### WRITTEN EXERCISE 1
Return the passage from the cyclops discussion below, copied word for word, starting at "So given this" and ending at "probably not possible?".
### WRITTEN EXERCISE 2
According to the cyclops discussion below, in what quantities do factories get parts from suppliers?

### EXCERPT TO READ

I knew something wasn't right with the cyclops, i thought the bottom edge didnt look square to the top edge but assumed this must be an angle thing. Its obious now, follow the top of the date window across and look at distance from top left/right edge of the date wheel to the cylops, same distance.. do the same for the bottom edge and you can see this is at its worst at the bottom right. Again always just thought this was an angel thing and the entire cyclops was slanted.

So given this is a batch issue, im guess there are other batches without the issue ie/ paralle cyclops? Its a shame because i guess this isnt something that can be easily modded away? I mean if it was alignment i guess during service you could have some realign properly? But to fix this you'd have to cut the cylops.. probably not possible?

Thanks for your help looking into this KJ2020

Factories get parts from suppliers in lots or batches of thousands or more. There would be some overlap of batches but generally a part (the crystal in this case) is going to be more or less identical while a factory's current batch lasts.

### DATASET SECTION

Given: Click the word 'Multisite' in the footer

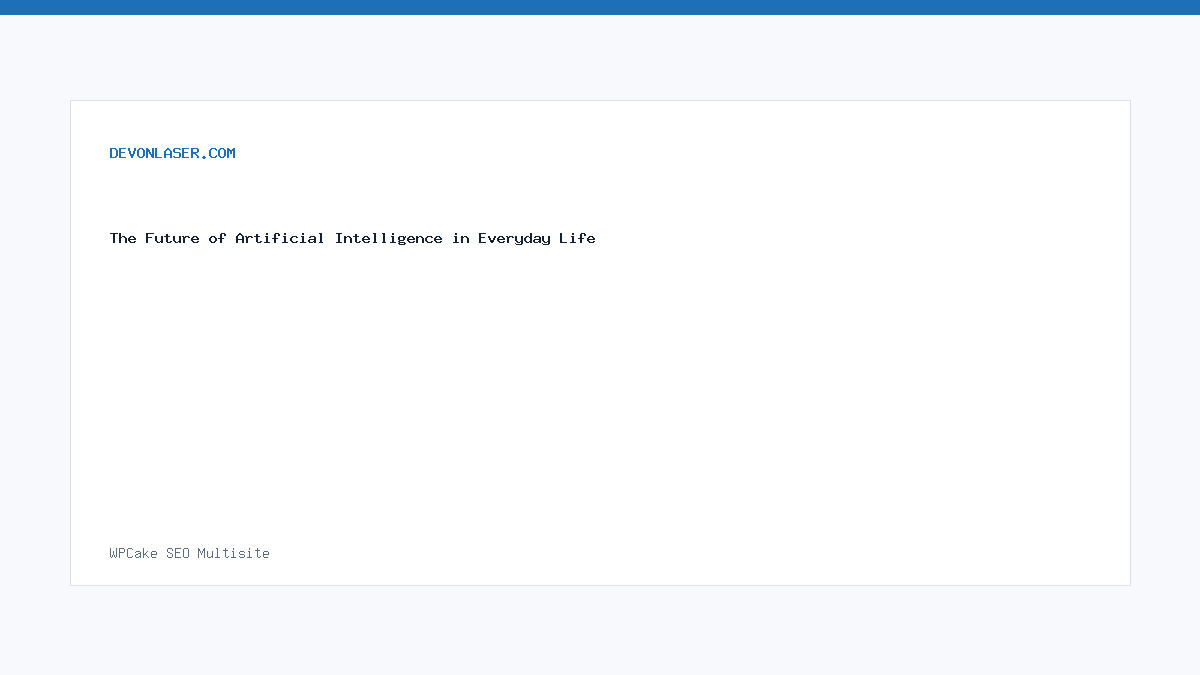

### FULL ANSWER 1
So given this is a batch issue, im guess there are other batches without the issue ie/ paralle cyclops? Its a shame because i guess this isnt something that can be easily modded away? I mean if it was alignment i guess during service you could have some realign properly? But to fix this you'd have to cut the cylops.. probably not possible?

### FULL ANSWER 2
In lots or batches of thousands or more.